Выбрать главу

Владимир Набоков

«КАК ТАМ, В АЛЕППО…»

Дорогой В. Начнем с того, что наконец-то я здесь, в стране, куда ведет такое множество закатов. Первым, кого я встретил, был наш старый добряк Глеб Александрович Гекко, угрюмо пересекавший Авеню Колумба в поисках petit café du coin,[1] в котором нам втроем уже не посидеть. Он почему-то уверен, что Вы предали нашу словесность, и дал мне Ваш адрес, неодобрительно покачав седой головой, как будто Вы недостойны получить от меня весточку.

А между тем у меня для Вас неплохой сюжет для рассказа. Все это напоминает мне, то есть эта фраза напоминает мне былые дни, когда мы сочиняли наши первые, по-телячьи нежные, чистосердечные стихи и всё на свете: роза, лужа, освещенное окно — взывало к нам: «Я рифма!» Право, мы живем в играющей нам на руку вселенной. Играем — умираем. И гулкие души русских глаголов придают смысл яростной жестикуляции деревьев, какой-нибудь брошенной газете, скользящей, спотыкающейся и шуршащей снова, неумело взлетающей и бескрыло катящейся вдоль бесконечной, подметенной ветром набережной. Но я давно уже не поэт. Я обращаюсь к Вам, как та чеховская девушка в красном, мечтавшая, чтобы в нее ударила молния, лишь бы умереть на людях.
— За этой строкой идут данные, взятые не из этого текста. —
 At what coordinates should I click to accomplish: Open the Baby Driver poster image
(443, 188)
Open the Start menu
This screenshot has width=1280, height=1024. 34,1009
Я женился, дайте вспомнить, примерно через месяц после того, как Вы покинули Францию, и недели за две до того, как добродушные немцы ворвались в Париж. Несмотря на то что могу предъявить документальное доказательство своего брака, сейчас я совершенно уверен, что никакой жены у меня не было. Возможно, Вам известно ее имя от кого-то другого, что, впрочем, не имеет значения: это имя иллюзии. Следовательно, я вправе говорить о ней так же отстраненно, как если бы речь шла о персонаже рассказа (если позволите, Вашего рассказа).
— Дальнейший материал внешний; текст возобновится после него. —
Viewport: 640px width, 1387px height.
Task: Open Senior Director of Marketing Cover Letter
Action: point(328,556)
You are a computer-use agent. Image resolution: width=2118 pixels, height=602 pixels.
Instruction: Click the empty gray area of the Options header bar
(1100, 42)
Это была любовь с первого прикосновения, а не с первого взгляда, ибо я встречал ее несколько раз до того, не испытывая никаких эмоций, но однажды вечером, когда я провожал ее домой, что-то сказанное ею заставило меня склониться от смеха и легко поцеловать ее волосы — и, разумеется, все мы знаем этот ослепительный взрыв, который бывает вызван тем, что подберешь маленькую куклу с полу, забытую в покинутом жильцами доме: вовлеченный в события ничего не слышит, для него все это лишь экстатическое, безграничное и беззвучное расширение того, что всю жизнь представлялось пучком света в центре его темного существа. И право же, причина, по которой мы думаем о смерти в небесных терминах, — это видимый небосклон, особенно по ночам (над нашим затемненным Парижем с тесными аркадами на бульваре Эксельмана и непрерывным альпийским журчанием уличных писсуаров), — самый точный и непреходящий символ этого бесшумного и захватывающего взрыва.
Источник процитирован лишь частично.